Business Ethics: Are they important?

Have you ever wondered what people think of you and your organisation?  You really should, because what people think defines your reputation.

Many organisations, and some individuals, have budgets allocated to improving their brand and promoting themselves so as to influence what people think of them.  And while they will consider the exercise to be money well spent, most fail to consider that our clients and the general public are constantly evaluating us as service providers, but that those evaluations are then impacted by other information, beyond our control, that comes to them via various channels and sources.
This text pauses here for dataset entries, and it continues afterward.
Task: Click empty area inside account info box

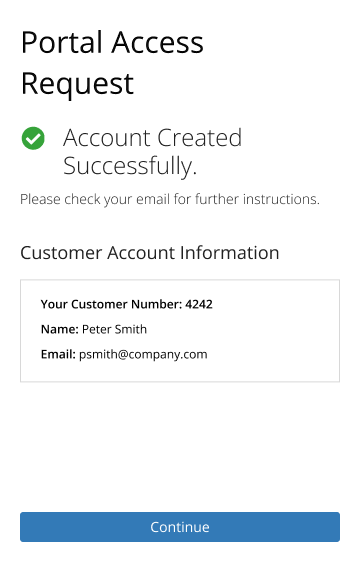Action: click(274, 332)
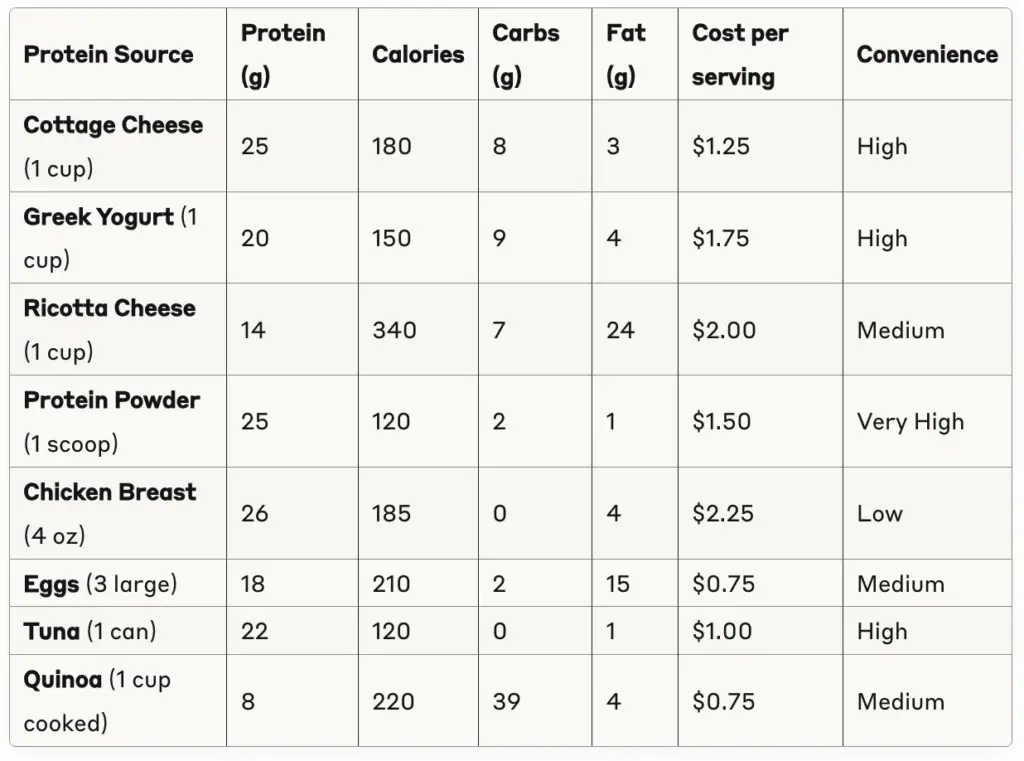The image size is (1024, 761).
Task: Click the $1.25 cost cell
Action: [x=720, y=146]
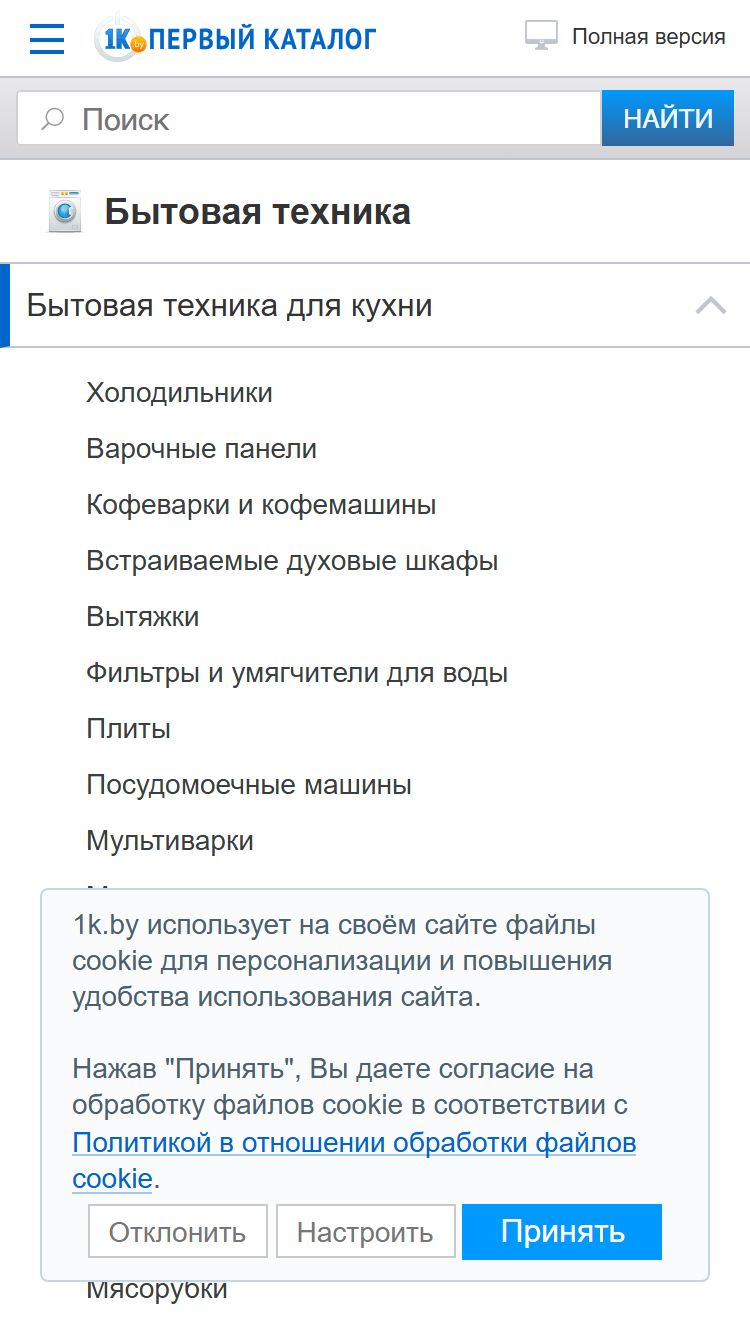Click the НАЙТИ search button
The image size is (750, 1334).
[x=668, y=119]
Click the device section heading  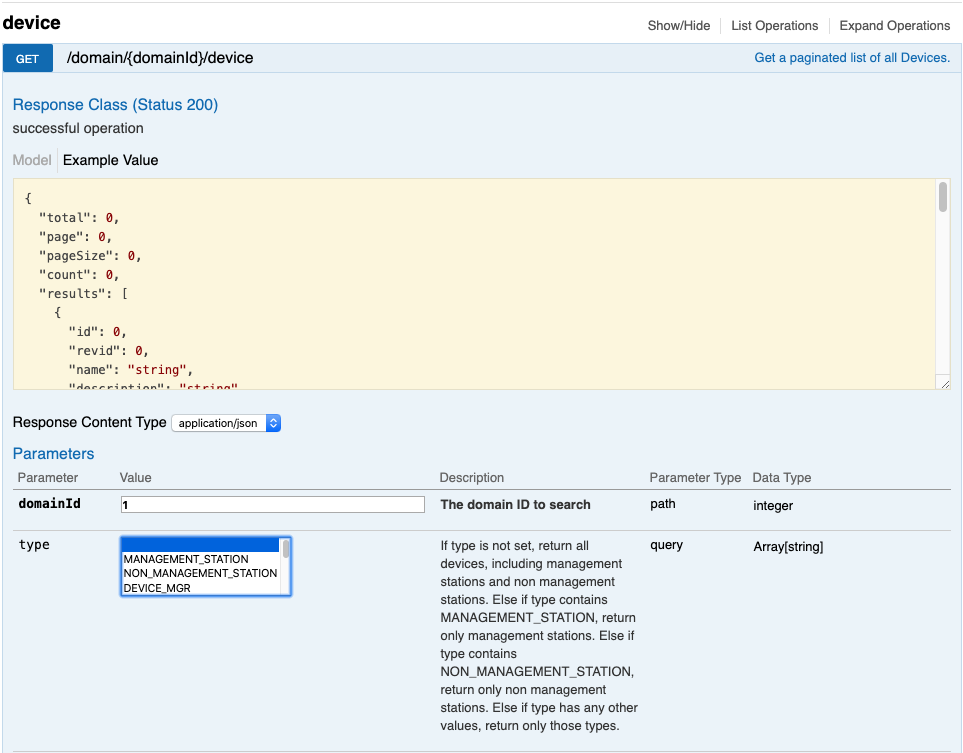(x=32, y=22)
The branding and promotional work will project a picture of how we like to think of ourselves and our organisation, but if our actions do not support that picture then it will become distorted and out of focus.  If the new information is sufficiently compelling, that could become the new picture.  Don’t forget, perception is reality.  It’s not what we say about ourselves but what others think of us that defines our reputation.

A satisfied client or customer will happily recommend you and your organisation to others.  A customer who has received poor service or inferior goods will also talk about you to others, but not to say anything to your benefit.

This is where business ethics come in.  Business ethics are, simply, the day to day choices you make, whether you are the Caretaker, Machine Operator, Marketing Manager or Chief Executive and what your responsibilities are.  Good business is repeat business.  You have a choice.  You can choose to do your work the best way you can and do your bit to please the customer and get that repeat business, or you can choose to cut corners and produce inferior products, exaggerate the benefits of your service or increase fees when you can get away with it and lose that business.

In an article on ethics in the New Zealand Herald (2nd March 2005) Ralph Norris who was then CEO of Air NZ, said, “Executives who are less than honest usually behave differently.  I don’t buy into the ‘shades of dishonesty’ argument.  An executive’s behaviour is either right or it’s not.”  He believed that executives also need to know the difference between what is lawful and what is morally right.  “Any executive who tries to get a commercial advantage through dishonesty is playing a very dangerous game.  The market will ultimately deal to them, especially if they’re legally sound but morally questionable.”

In 2020, even more so than in 2005, there is pressure on staff at all levels in an organisation to perform, but like Norris, I believe that performance should never be at any cost.  Most people have values – integrity, respect, honesty, for example – and it is their values that people will have to examine if pressure from management could mean compromising them.

Every organisation has its own set of values.  Think about your own organisation and its culture – the way things are done.  In some workplaces the values sound good, but the way people work rarely demonstrates those values in practice.  In other workplaces, people at all levels “walk the talk,” and it is accepted that organisational values are an integral part of day-to-day work life.  And not just in the way tasks are performed and people treated; every aspect of the business – planning, recruitment, training, budgeting – is undertaken with the organisation’s values in mind.  You can’t cherry pick which values you will work to in this sort of organisation.

What are your organisation’s values, and do they create a happy and productive workplace?  If your answer is that people only pay lip-service to the values, they cut corners, produce shoddy work and don’t take responsibility, then ask, do my personal values support this?  If your answer is yes, then you are working in the right type of organisation for you, but it is likely that neither you nor the organisation will amount to much.

If, on the other hand, you are not comfortable in that environment and don’t enjoy coming to work, then maybe you should be looking for an employer where the values are more in line with your own.  Of course, if you are a Senior Executive there, or the owner, you have the ideal opportunity to turn the situation around.  This will be no mean feat.  Most people will resent any effort to change the current culture and will fight every step of the way because it’s what they are comfortable with.  And it will take time.  Changing an organisation’s culture usually takes a minimum of 3 years.  Definitely the work of a champion!